Выбрать главу

27

О чем он говорил с ней? Да и говорил ли он с ней? Ну, конечно. Где-то часа в четыре, под утро, когда она слетела с постели, как опавший лист соскользнула с его плеча и сделала чай. Она закуталась в плед, стала меньше ростом, что-то говорила, а он слушал, не слыша слов. Он пил ее голос так же, как пил до этого ее тело, медленными глотками, перекатывая под языком. Он слушал ее голос и убеждал себя в том, что все происходящее с ним это бред, сумрак, туман, что унесется утренним ветром, растает без следа. Он говорил себе, что никакого смысла в его неизвестно откуда взявшейся сердечной боли нет. Он говорил себе, что есть женщины прекраснее в тысячу раз, что есть женщины, которые готовы беззаветно любить его по одному намеку возможности ответного чувства. Он говорил себе еще что-то и понимал, что пытается убедить себя в невозможном. В том, что то, чего он боялся всю свою жизнь и чего хотел всю свою жизнь, случилось. Что наступил он на назначенную ему мину, придавил взрыватель и уже разлетается миллионами счастливых и несчастных осколков, наполняя собой вселенную. Он говорил еще что-то, смотрел на нее и, понимая, что ближе и роднее этого бесконечно далекого от него человека у него нет, вдруг заплакал. Слезинка выкатилась у него из глаза и застыла на щеке. Господи. Он же не плакал никогда в жизни.

— Ты плачешь?

— Тебе показалось.

Она замолчала. Встала. Сбросила с себя плед, мелькнула обнаженным силуэтом, скользнула к нему и прижалась, горячая и своя. До утра. До той записки.

28

Эх, Наталья. Быть тебе королевой красоты среди тех, кому за тридцать, а может, и за двадцать пять. Морщинки только у глаз. Институт, аспирантура, кандидатская, второе образование, банки, юридическая консультация, турагентство. Сколько же человек может успеть к тридцати, если не дает себе расслабиться?
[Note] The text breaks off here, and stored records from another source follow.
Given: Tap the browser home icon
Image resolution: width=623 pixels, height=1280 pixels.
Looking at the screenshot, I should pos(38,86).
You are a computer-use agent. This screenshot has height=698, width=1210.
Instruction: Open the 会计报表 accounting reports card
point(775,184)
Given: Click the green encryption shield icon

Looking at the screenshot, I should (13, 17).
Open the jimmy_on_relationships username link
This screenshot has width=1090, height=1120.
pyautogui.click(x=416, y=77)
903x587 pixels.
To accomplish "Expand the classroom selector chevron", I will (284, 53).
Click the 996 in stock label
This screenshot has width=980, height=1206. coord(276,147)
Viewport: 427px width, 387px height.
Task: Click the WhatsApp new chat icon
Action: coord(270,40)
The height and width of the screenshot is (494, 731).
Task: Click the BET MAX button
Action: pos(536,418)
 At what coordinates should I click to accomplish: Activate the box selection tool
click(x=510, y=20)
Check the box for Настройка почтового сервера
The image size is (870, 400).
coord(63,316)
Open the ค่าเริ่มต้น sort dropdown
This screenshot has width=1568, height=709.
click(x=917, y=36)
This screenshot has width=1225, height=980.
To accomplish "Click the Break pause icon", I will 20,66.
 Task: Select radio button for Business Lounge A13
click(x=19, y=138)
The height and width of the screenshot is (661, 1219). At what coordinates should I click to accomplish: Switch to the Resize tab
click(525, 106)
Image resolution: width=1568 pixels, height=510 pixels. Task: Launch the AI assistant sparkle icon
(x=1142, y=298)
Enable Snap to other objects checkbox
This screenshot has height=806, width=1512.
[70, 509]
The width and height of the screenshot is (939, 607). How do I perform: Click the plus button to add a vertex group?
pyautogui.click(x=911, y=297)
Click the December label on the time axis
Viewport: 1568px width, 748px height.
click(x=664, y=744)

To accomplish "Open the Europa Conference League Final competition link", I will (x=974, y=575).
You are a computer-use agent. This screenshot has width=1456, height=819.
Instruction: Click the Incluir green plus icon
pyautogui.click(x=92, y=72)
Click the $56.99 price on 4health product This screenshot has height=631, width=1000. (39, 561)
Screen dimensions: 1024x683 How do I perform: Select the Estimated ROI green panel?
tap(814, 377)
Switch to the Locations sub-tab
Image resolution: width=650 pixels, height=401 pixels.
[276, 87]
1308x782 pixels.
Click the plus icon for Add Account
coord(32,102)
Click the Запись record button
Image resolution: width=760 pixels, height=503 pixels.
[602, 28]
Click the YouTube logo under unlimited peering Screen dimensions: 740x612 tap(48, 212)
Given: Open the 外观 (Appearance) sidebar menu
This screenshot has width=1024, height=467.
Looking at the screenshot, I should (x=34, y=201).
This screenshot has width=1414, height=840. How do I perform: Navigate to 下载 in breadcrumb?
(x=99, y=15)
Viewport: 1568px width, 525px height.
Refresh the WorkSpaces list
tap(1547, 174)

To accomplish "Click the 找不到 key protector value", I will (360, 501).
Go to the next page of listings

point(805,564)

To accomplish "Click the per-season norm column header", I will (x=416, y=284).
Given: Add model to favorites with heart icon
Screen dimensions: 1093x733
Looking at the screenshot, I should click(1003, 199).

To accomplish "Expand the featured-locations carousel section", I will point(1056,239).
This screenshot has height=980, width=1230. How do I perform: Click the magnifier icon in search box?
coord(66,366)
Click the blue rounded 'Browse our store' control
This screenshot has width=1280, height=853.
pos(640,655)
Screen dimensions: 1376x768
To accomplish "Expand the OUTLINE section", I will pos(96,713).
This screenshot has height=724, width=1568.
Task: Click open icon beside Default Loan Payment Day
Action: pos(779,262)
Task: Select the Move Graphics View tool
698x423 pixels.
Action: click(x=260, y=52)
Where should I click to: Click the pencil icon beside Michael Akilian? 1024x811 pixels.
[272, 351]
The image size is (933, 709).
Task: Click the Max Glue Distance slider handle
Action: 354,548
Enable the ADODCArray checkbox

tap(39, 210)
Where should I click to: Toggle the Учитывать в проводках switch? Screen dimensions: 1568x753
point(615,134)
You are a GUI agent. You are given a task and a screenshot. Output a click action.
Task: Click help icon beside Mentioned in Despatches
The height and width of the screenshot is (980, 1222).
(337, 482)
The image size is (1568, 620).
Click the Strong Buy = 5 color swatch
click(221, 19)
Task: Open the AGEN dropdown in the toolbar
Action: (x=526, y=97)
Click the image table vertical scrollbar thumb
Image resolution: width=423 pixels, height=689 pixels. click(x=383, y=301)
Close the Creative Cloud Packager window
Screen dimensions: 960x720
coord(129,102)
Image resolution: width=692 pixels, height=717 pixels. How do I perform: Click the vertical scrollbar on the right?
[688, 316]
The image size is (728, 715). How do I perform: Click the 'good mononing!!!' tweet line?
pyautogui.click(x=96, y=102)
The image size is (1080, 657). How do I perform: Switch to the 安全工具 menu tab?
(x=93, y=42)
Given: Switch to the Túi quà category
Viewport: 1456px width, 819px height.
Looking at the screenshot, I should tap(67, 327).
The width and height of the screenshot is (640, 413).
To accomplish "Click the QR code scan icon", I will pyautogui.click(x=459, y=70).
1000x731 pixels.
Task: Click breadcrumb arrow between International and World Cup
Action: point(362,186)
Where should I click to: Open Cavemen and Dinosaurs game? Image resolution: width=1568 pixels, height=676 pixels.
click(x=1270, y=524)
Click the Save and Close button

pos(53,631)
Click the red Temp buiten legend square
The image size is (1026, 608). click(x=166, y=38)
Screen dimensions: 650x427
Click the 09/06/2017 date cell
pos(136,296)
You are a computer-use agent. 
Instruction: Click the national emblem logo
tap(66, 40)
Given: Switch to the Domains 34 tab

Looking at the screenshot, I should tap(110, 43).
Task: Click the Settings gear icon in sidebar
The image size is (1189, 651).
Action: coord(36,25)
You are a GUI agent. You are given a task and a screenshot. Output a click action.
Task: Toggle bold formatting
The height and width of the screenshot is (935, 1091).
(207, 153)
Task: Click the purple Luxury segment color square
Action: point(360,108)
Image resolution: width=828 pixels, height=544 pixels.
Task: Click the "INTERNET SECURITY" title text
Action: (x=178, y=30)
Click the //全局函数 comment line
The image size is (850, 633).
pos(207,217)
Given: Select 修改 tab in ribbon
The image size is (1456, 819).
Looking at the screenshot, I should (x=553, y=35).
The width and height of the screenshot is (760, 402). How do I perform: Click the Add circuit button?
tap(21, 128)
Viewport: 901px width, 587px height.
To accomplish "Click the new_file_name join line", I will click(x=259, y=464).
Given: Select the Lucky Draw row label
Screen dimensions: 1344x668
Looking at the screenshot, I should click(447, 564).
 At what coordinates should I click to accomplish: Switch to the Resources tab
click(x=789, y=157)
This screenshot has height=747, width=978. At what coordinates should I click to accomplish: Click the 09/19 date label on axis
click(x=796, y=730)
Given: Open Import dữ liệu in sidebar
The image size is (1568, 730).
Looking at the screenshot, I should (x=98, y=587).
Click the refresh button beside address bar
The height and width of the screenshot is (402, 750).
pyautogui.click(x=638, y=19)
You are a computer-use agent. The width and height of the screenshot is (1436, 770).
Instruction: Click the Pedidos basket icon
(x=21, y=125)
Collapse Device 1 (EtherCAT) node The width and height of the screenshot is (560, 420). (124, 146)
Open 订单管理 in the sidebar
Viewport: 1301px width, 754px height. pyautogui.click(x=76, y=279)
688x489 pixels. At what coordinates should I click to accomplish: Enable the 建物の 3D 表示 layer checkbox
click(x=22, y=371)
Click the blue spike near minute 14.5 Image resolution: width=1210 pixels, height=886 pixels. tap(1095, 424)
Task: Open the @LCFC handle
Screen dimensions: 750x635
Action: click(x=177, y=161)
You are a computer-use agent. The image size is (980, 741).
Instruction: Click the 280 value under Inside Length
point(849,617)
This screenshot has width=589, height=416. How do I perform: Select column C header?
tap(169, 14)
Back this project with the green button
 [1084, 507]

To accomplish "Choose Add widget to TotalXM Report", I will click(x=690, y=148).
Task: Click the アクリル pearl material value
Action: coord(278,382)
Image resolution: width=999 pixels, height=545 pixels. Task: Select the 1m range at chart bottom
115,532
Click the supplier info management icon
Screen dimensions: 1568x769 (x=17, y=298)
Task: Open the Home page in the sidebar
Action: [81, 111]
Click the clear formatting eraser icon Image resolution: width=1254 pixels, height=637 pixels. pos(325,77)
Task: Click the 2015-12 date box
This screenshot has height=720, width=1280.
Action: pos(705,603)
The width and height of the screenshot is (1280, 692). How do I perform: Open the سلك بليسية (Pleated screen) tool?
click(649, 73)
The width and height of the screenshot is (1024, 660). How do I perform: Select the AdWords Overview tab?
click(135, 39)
А сколько может не успеть, если не дает себе… Какая уж там личная жизнь, особенно, если бродят вокруг такие, как он.

— Привет.

— Привет.

— Здесь будем говорить?

— Заходи.

— Сережка дома?

— У бабушки.

— Хорошо. Ничего не купил ему сегодня.

— Ему ничего не надо.

— Это не ему. Это мне надо.

— Ты так считаешь?

— Ты думаешь, что я ошибаюсь?

Стоит, повернувшись к нему спиной. Чертова наука любви. Не поворачивается женщина спиной к мужчине, если не хочет почувствовать его пальцы у себя на плечах. Слабеет длинная прекрасная шея от этих пальцев. Опускаются руки. Распахивается, как дверь в немыслимое, одежда. И тело, как бездонная чаша, белеет в полумраке. И ты пьешь его, пьешь, не в силах оторваться и распробовать весь вкус его. Пьешь, хмелея от каждого глотка, и выливаешь на себя, и тонешь в этом беспредельном очаровании и сумасшествии, и не можешь утонуть.

29

— Ты начала курить?

— С тобою не только курить, пить начнешь.

— Хорошо, что я у тебя есть. А то на кого бы ты свалила свои несчастья?

— Нет у меня несчастий. Но не в связи с твоим приходом. Хотя ты и порядочная свинья. Ты что наплел мне по телефону?

— Знаешь? Макс рассказывал, как разводился с женой. Он ведь тюфяк. Смотрел и не видел, слушал и не слышал. Все что-то склеивал. Три года с ней ругался, а понял, что все, когда она стала доброй и ласковой. Равнодушной, значит.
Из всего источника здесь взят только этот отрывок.